算数はできるのだが、数学は苦手である。すとんと腑に落ちない感覚を授業で味わったのは小学3年生の時だ。小数という概念である。物体を数えるのは整数だけだと思っていたから、戸惑った。
りんごやケーキのようにカットができるものを表現するならまだいいが、他は非常に困る。欧米だと仮分数や真分数なるものが主流だというから、ますます恐れ入ってしまった。苦手意識が生まれたのだ。

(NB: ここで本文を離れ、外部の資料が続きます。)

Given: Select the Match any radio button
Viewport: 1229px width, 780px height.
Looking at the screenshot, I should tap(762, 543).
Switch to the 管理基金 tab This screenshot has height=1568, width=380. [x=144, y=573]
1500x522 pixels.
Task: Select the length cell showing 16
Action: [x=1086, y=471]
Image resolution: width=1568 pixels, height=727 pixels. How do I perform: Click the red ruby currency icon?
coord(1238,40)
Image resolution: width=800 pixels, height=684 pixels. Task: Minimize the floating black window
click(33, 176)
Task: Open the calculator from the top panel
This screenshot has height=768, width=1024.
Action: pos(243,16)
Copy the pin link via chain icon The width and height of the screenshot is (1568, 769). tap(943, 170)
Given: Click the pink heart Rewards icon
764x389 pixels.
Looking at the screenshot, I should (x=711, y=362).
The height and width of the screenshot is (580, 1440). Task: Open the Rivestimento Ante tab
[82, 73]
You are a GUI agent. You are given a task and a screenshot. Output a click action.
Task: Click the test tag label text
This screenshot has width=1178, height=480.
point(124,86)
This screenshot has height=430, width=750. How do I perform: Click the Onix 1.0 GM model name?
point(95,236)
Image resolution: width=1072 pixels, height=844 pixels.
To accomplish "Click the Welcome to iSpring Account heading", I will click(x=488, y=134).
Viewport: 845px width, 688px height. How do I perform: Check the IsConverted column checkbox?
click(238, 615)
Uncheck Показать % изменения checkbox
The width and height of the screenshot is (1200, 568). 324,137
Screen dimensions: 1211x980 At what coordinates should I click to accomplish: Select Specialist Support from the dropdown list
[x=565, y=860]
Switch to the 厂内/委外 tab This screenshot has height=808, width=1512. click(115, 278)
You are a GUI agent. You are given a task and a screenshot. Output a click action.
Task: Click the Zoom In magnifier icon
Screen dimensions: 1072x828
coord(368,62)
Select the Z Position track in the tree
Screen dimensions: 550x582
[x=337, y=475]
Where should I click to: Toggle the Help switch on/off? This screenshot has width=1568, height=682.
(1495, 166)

当然、このまま進学するとえらいことになった。負の数の定義もいまだによくわかっていない。もうこういうものだと割り切って計算するしかなかった。中学生相手に説明しろと言われたら多分できない。
辛うじて180*(n-2)は覚えている。だがこれも、実際に多角形が視覚イメージで描けるから計算の全体像がつかめるというだけの話。
高校数学は言うまでもない。不等式は特定の数値ではなく範囲を求めるものというのは、図を描けば確かにわかる。が、テストでは図ではなく数式でその過程を説明しなくてはいけない。視覚化できないlogや虚数はないのと一緒である。
自分が何を書いているかわからなくなってしまった。わからない状態が楽しめないので、勉強が苦痛になってしまったのである。

◎          ◎

では文系なら無双していたかと言われると、これはこれで困った。
文法や理屈で読むということがとても難しい。これは何を表す「べし」で、何が上についているからこういう活用なのかということより、何が言いたい文章なのかということを気にしたい。そうじゃないと清少納言も吉田兼好もコナン・ドイルもシェイクスピアもがっかりするのではないかと思った。

指導された予習が非常に大変だったというのもある。このやり方は私には合っていなかったのかもしれない。
古文の場合は大学ノートを横向きにして対象範囲を丸ごと写すのだが、いかんせん進学校なので一日の範囲が膨大である。スマホを持っている人もまだあまりいない。授業にiPadを持ち込み、本文をダウンロードしてそこに訳文を書き込むということもできなかった。
全て写し終わるころには日付が変わっていて、他の教科も残っていた。品詞分解までたどり着ければその日はいい方である。
内容を楽しむ余裕がない読解が、これほど苦痛だとは思いもしなかった。本嫌いの子どもを量産する原因は授業ではなかろうかと言いたいくらいだ。

個人的に一番ナンセンスだと思ったのは、詩の扱いである。
漢詩は李白、口語詩は中原中也が履修範囲に入っていた。が、いずれも「授業では取り上げませんが、テストには出ますのでドリルを解いてください」で終わりである。
「一つのメルヘン」をどう思うか、どこが好きか、それをよいと思う根拠は何なのかをみんなで読み解くことが詩の面白さではないだろうか。文学史上でどこに属するか、それだけ覚えていればいいのか。私はそうは思えなかった。

◎          ◎

結局、3年生で高卒認定を受けて、クラスからは離脱した。勉強を楽しいと思えない状態が続くことが一番だめだと思ったのである。
赤本は解いたが、時間制限などは設けずにわからないところをゆっくりつぶす。設問テキストを楽しく読むことも大切だ。立教大学の長文読解は、メープルシロップの作り方が詳しく書いてあってとても興味深かった。

気づいたのは、文章化の過程で、もやもやしたことの整理と分析がなされるということだ。なんであのとき苦しいと思ったのか、どこでそれが解消されたのかが納得できた気がする。いうなれば過去と現在、未来の自分を救うためにエッセイを書いているのだ。

一浪の後に合格した私大の文学部では、「美」を感じられないエリートにはならないようにという薫陶を受けた。
どのような技法が使われていて、何音節なのかということはもちろん大切である。ただしそこで終わりではなく、それに裏付けられた美しさや面白さを感じることが一番大切なのだと、やっと確信を得られた。

更に強く思ったのは、どんな偶然であっても自分の文が試験問題に使われる時代は永遠に来ないでほしいということである。
文法事項にとらわれて本文を楽しく読んでもらえない。盗作やスランプを除けば、作家としてこれ以上の悪夢はない。多分。